Wendy: on phrasing -- i wonder if it's the recommendations based in principles that are in tension rather than the underlying principles.
Robin: Not sure about the distinction ... spec vs principles... or understanding of privacy maximalism - as secrecy maximalism vs figuring out the best role...
Peter: a doc that's
dka: let's try to define more principles. how privacy should be incorporated in specs was ethos was to write S&P questionnaire. This doc was to fill the gap between questionnaire and EWP.
npdoty: should teh principle speak to browsers/platform, not just "services"?
Jeffrey: meant to refer to e.g. browser API, may offer/prevent technical measures.
MPC, policies about when you can get around IP blindness, are referring to those measures.
It says "services must" so we might want to add reference to browsers should help
npdoty: is principle that it may be in the user's own interest to provide some kind of assurance to the service, e.g. about their identity.
Jeffrey: it's not in all users' interests,
dka: back to the vulnerable users, we don't want to expose them by the anti-abuse data.
Jeffrey: that's why I say tension
dka: maybe say less, keeping the principle continue to iterate.
Pete: can we agree to move the text out of the principles section. It's not itself a principle.

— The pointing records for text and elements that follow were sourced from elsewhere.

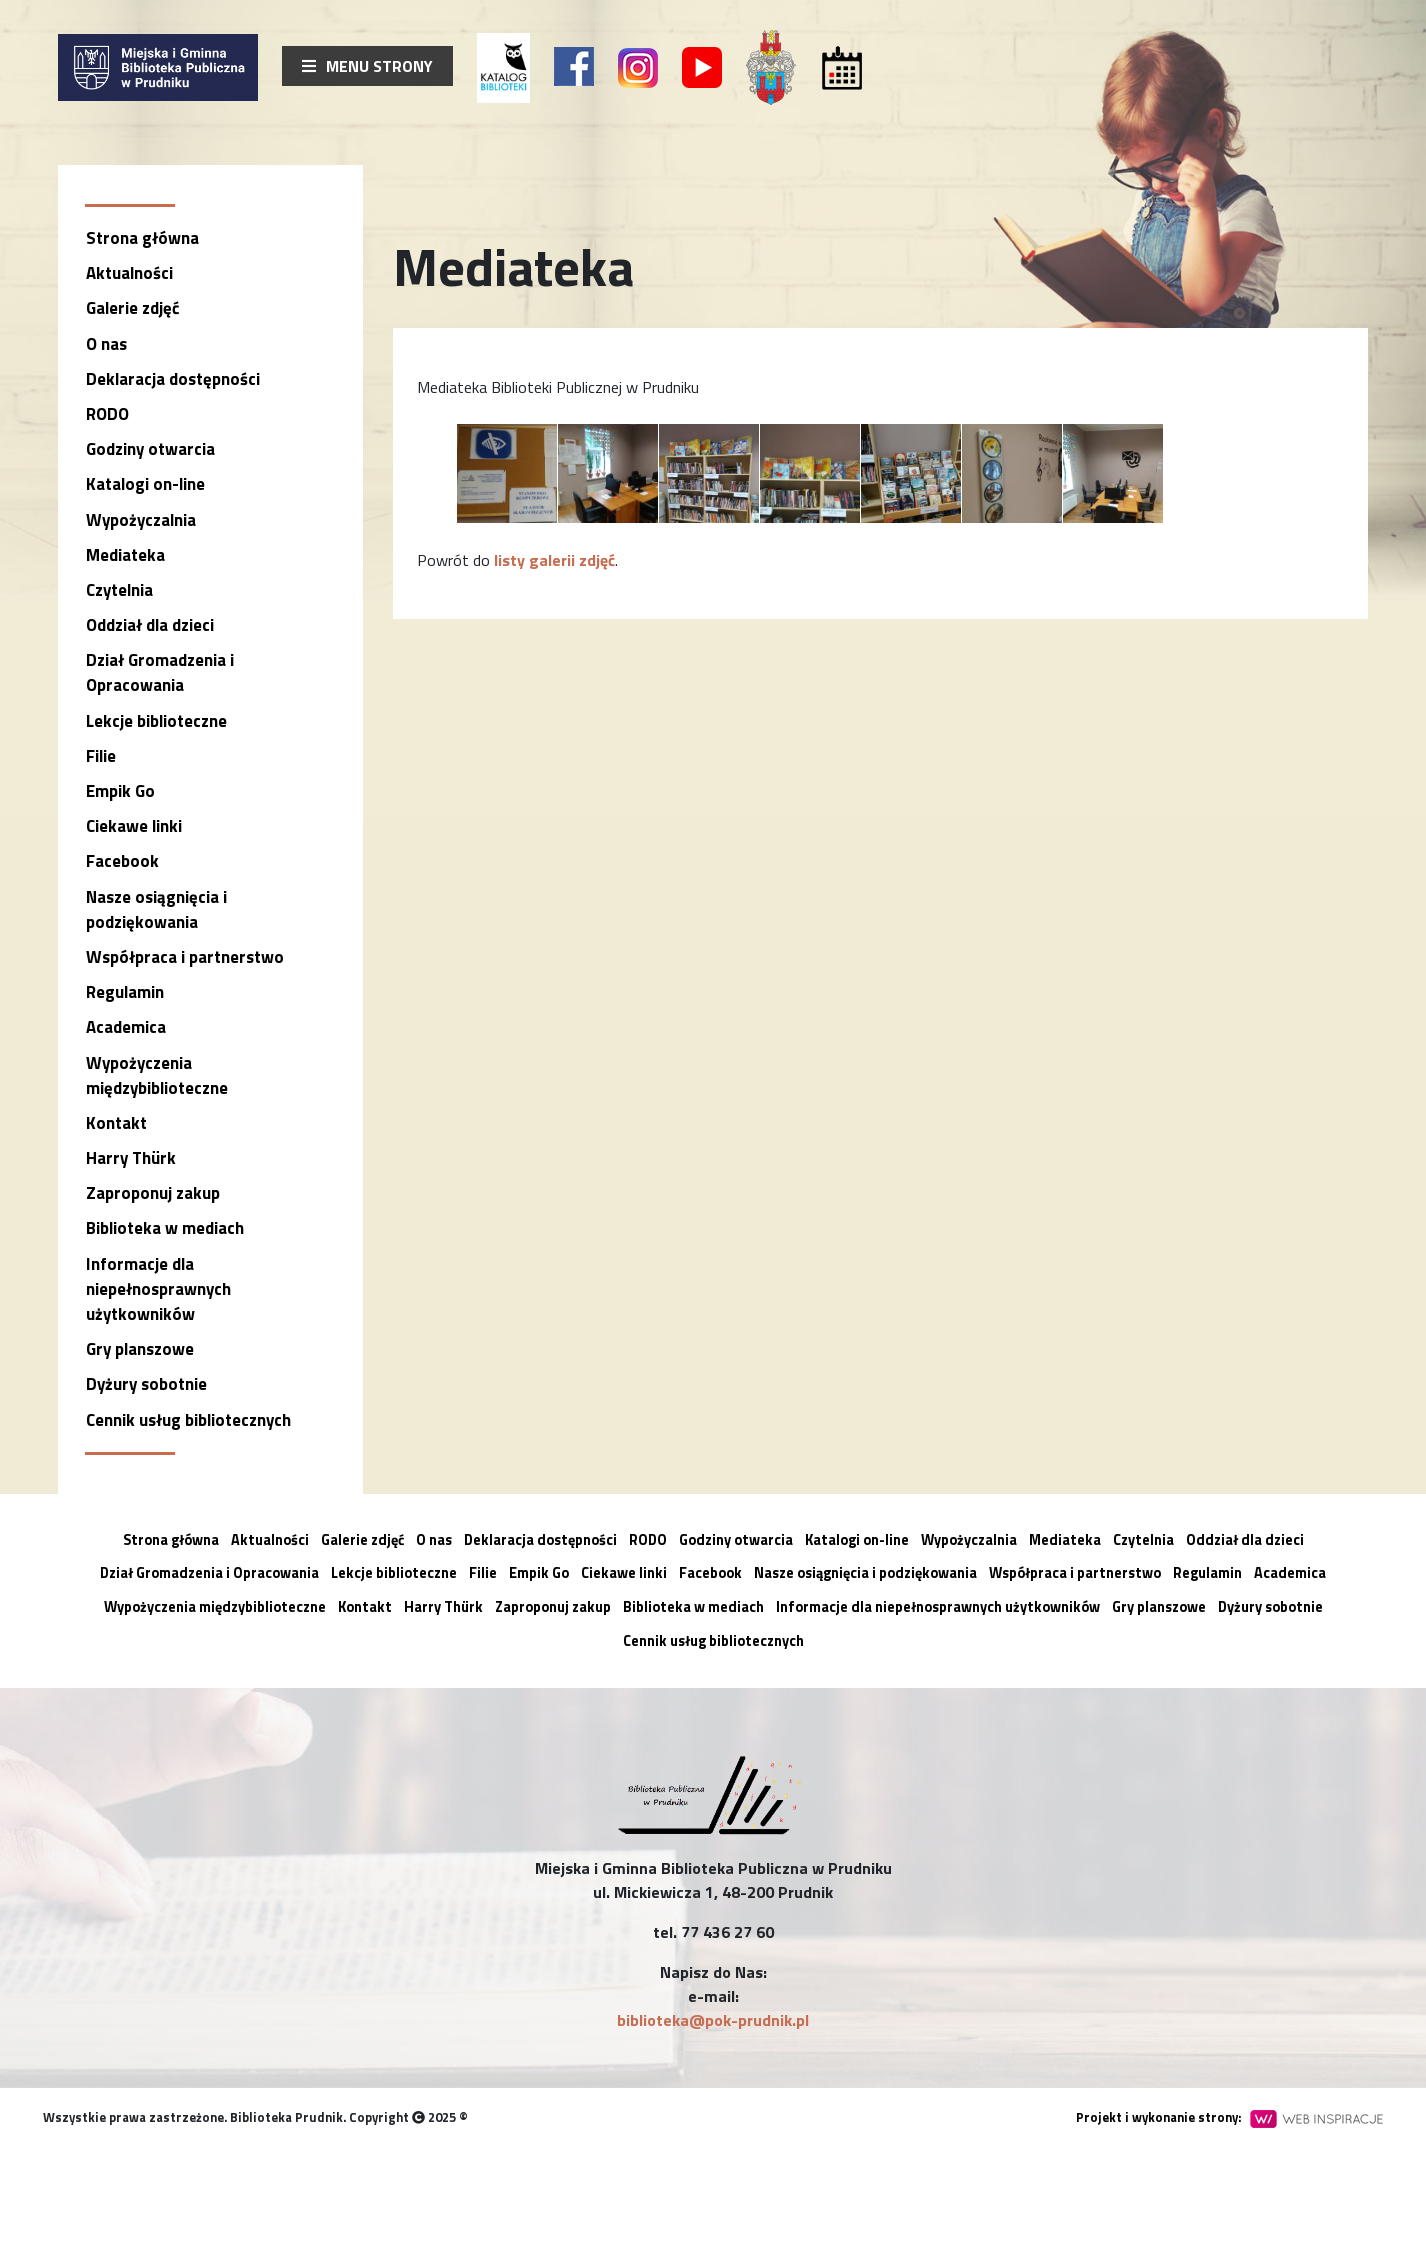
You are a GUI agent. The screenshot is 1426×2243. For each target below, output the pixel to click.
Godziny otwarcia (150, 449)
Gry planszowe (140, 1349)
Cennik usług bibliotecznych (188, 1420)
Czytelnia (119, 590)
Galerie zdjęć (132, 308)
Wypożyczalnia (141, 520)
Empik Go (120, 791)
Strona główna (142, 238)
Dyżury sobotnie (146, 1384)
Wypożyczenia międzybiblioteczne (157, 1075)
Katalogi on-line (145, 484)
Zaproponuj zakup (153, 1193)
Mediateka (125, 555)
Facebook (122, 861)
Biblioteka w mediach (165, 1228)
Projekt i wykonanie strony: (1229, 2117)
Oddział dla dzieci (150, 625)
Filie (101, 756)
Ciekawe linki (134, 826)
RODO (107, 414)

Jeffrey: Happy to move it.
DKA: Section 1 for now.
dka: Principle 1, make it simple to read, then followed by explanatory text. 2.1.1 is clear. Others need work.
dka: I'll try to write some text for notifications and interruptions
Pete: I'll look at profiling/personal data, which seem overlapping.
robin: don't take anything as gospel. I made empty sections liberally when there was a TODO
Pete: I'll talk to Christine re profiling and look at 2.2
Jeffrey: I think profiling is a particular use of personal data. could be a subsection.
Jeffrey: I have draft text for Guardians and Device Owners
Tess: I'll take Principles for Vulnerable People, and Harassment
Wendy: Influence and Manipulation
Nick: expanding Rights (access, erasure, portability, correction)
Don: Collective Governance is open
Jeffrey: Opt-in, Consent, Opt-Out needs an owner.
Don: I could take that. opt-in/opt-out, consent/withdraw consent (+ object?)
DKA: it needs principle text. What would a principle be around that?
Jeffrey: don't think all the principles need to be in Sec 2
DKA: for writing a spec, it would be helpful to have TOC as enumeration. with frequent pointers back to intro. inter-dcument links.
Don: I think object fits in the category with opt in/out, consent/withrdraw
robin: agree, and symmetry can be illusory
dka: I'll publish minutes after the call. Work on your assignments!